Postby Tom » Mon Feb 29, 2016 3:17 pm

Hi prairie dogs,

It's the 40 year anniversary of PPL’s blistering string of five concerts in New York City and Long Island, shows which helped play a large part in the rise of the Prairie and also stamped them as an act with the promise of far more to come. 40 years later the promise was not only fulfilled , it exceeded even the most optimistic expectations. Throughout the years there have been many landmark moments for the band. No doubt the performances in NY and LI are among the most important.

The shows not only got 1976 off to a flying start, it captured the attention of critics and fans alike in a major market, one which is essential if you have intentions of basking in the national spotlight. It may seem like yesterday to the fans but perhaps the band members who were doing about 250 shows a year still feel the aches and pains .Two of them, Mike Reilly and John David Call are thankfully still at it, joined by Donnie Lee Clark and Scott Thompson.

It kicked off at the famed Bottom Line in New York City, a venue with major historical significance. The band had a weekend gig there on Friday February 19, 1976 through Sunday the 21st. In 1975 The Two Lane Highway LP had already been hailed in Rolling Stone magazine as a gem of the genre , noting that the success was unexpected after the departure of Craig Fuller in early 1973. The LP, If The Shoe Fits, had just been released. Despite this, 1976 was about proving the year prior wasn’t a fluke, not a one shot deal. The band was on fire but knew to complete the comeback there was still a large mountain to climb, New York. NY can be a tough nut to crack, especially if you are in a genre that does not lend itself to major radio airplay in large markets. The band had The Big Apple in it’s crosshairs. William Tell could not have taken it down any better.

PPL delivered big time, selling out three straight shows with wildly enthusiastic prairie dogs letting the guys know that the city was more than ready for them. Only a few years earlier some misguided critic called them an obscure country band. Now they were an act that took stormed through New York City with a fiercely loyal fan base that still exists today. They surprised the critics and yes, they even shocked RCA with their upbeat , scorching brand of country rock.

After rocking the Big Apple, PPL headed East to Long Island.
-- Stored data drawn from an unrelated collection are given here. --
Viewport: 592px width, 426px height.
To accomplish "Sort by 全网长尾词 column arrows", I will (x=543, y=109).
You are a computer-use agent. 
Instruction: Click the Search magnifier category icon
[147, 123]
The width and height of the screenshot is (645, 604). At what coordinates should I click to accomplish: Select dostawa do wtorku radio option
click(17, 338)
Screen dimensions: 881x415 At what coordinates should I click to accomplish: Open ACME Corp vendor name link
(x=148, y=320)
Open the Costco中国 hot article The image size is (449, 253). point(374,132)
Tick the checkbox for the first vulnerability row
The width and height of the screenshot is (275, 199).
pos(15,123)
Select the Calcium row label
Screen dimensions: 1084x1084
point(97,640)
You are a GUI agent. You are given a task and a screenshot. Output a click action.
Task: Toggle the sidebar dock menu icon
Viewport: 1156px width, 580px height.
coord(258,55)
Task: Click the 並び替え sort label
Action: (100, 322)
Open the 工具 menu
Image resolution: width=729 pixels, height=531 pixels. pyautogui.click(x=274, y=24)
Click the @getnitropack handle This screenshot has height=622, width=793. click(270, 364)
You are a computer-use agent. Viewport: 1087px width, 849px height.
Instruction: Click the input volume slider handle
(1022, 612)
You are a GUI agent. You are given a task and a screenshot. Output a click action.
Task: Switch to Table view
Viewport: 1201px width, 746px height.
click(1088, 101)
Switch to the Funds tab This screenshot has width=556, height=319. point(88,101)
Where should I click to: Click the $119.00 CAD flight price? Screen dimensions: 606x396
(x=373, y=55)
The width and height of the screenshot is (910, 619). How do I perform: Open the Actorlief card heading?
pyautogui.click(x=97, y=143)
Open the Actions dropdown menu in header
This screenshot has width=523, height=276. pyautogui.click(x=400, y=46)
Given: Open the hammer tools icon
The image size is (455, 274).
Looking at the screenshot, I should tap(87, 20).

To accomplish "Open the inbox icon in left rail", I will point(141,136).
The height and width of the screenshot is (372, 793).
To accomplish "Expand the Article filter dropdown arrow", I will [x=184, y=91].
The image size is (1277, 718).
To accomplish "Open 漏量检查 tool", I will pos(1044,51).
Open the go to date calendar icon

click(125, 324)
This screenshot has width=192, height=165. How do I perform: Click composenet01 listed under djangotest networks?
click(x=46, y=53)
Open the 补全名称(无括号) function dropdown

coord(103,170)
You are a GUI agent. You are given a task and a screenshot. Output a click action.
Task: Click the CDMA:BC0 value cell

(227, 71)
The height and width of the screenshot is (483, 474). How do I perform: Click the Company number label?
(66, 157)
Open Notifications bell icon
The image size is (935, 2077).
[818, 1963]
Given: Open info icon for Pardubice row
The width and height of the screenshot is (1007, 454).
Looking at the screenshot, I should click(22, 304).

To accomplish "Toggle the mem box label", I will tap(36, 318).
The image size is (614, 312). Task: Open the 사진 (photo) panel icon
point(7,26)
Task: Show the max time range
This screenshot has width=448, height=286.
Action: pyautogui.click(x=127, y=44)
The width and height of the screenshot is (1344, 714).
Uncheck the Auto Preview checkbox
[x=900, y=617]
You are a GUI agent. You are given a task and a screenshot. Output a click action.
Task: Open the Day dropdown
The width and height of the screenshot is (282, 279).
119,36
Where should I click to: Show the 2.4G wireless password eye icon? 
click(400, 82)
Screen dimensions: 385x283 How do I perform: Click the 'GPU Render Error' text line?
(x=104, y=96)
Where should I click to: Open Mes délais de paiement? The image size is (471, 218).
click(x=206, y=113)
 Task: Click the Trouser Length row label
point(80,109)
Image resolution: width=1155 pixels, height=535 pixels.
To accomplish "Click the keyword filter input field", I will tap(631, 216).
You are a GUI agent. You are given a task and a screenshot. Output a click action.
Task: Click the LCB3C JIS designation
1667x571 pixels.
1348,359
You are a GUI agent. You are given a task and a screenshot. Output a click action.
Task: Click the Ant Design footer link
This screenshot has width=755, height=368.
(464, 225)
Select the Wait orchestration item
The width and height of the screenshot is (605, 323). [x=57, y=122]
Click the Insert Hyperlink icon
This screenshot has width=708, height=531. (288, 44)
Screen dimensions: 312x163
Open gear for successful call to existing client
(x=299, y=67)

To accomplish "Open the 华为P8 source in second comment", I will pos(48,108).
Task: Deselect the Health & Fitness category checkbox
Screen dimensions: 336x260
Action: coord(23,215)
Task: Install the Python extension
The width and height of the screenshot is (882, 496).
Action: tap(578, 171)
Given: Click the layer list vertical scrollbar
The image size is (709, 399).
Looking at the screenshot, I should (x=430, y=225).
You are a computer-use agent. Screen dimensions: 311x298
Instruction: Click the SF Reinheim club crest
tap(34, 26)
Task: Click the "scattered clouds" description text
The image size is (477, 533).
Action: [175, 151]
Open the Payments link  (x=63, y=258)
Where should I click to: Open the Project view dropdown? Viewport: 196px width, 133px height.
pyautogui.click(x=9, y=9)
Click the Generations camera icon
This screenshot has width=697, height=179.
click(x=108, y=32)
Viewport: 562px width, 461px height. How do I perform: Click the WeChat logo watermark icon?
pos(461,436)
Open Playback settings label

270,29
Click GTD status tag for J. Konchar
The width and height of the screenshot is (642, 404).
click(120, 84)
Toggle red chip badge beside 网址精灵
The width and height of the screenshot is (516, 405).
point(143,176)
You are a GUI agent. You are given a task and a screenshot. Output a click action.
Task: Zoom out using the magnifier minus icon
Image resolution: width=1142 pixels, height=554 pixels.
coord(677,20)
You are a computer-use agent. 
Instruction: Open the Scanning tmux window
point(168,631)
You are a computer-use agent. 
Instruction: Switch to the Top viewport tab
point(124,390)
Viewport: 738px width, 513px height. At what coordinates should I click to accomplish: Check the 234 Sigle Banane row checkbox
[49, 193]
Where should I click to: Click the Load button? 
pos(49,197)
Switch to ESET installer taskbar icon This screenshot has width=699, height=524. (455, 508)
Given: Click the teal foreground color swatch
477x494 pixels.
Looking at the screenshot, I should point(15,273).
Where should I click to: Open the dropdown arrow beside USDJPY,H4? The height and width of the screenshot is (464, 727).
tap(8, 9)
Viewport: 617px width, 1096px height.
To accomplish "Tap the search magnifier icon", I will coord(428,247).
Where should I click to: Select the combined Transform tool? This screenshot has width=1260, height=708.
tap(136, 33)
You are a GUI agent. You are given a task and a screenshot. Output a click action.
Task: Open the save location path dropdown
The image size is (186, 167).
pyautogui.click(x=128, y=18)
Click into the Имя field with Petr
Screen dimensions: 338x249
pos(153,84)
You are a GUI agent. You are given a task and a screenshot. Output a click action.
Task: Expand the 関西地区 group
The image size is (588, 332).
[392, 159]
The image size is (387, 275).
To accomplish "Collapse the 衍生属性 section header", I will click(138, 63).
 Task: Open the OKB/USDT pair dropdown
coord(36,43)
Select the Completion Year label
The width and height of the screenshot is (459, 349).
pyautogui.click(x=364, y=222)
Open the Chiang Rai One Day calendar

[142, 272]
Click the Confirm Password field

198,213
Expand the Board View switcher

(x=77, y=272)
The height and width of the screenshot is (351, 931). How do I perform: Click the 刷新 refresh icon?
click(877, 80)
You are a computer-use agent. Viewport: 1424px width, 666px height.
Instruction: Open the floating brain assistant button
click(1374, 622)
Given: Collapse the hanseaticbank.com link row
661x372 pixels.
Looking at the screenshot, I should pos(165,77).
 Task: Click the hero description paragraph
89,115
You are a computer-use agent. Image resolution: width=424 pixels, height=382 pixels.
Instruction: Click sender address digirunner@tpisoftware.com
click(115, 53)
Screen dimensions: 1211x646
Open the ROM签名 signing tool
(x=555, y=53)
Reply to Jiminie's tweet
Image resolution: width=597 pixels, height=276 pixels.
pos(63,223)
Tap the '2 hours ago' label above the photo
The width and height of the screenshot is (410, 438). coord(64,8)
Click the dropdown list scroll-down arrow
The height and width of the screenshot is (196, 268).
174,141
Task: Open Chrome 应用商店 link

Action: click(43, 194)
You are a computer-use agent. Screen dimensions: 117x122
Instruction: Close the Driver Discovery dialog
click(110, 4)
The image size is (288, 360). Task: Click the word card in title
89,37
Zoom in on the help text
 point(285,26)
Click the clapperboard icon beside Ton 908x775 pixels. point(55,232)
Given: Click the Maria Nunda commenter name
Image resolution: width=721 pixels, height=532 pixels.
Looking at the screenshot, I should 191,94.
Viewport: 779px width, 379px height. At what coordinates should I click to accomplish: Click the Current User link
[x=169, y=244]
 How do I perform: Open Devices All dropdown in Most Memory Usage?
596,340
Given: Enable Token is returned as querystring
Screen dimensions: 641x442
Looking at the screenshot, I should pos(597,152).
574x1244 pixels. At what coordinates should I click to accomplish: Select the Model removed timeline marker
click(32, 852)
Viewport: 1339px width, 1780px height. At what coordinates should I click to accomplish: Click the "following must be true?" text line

The date was February 23, 1976 for a gig at another famed venue , My Father's Place in the Village of Old Roslyn. Some of the biggest names in music played there and the location was well known to radio stations in the area. The band had two shows that night. One of them was carried live by WLIR FM, 92.7 on your dial, a station that would prove to be enormous supporters of the band, providing much airplay , several live shows and a few interviews with Mike Reilly and Vince Gill over the years.

Sensational doesn't begin to describe the music or the reaction of the fans. Before the first note was hit, there was a buzz in the crowd which exploded when the band took the stage. The word was out and fans obviously had taken the Two Lane Highway. Afterwards I wondered what a crowd in PPL’s hometown Ohio must sound like if a Long Island crowd could respond with such enthusiasm, such deafening ovations. I asked John David Call about it. He was more than pleased with the results. " It does not get any hotter than what you just saw, that was amazing." That was an understatement. In Mike Reilly’s words, the night was “ Mighty fine, mighty fine, mighty fine.” PPL had found a new home outside of Ohio.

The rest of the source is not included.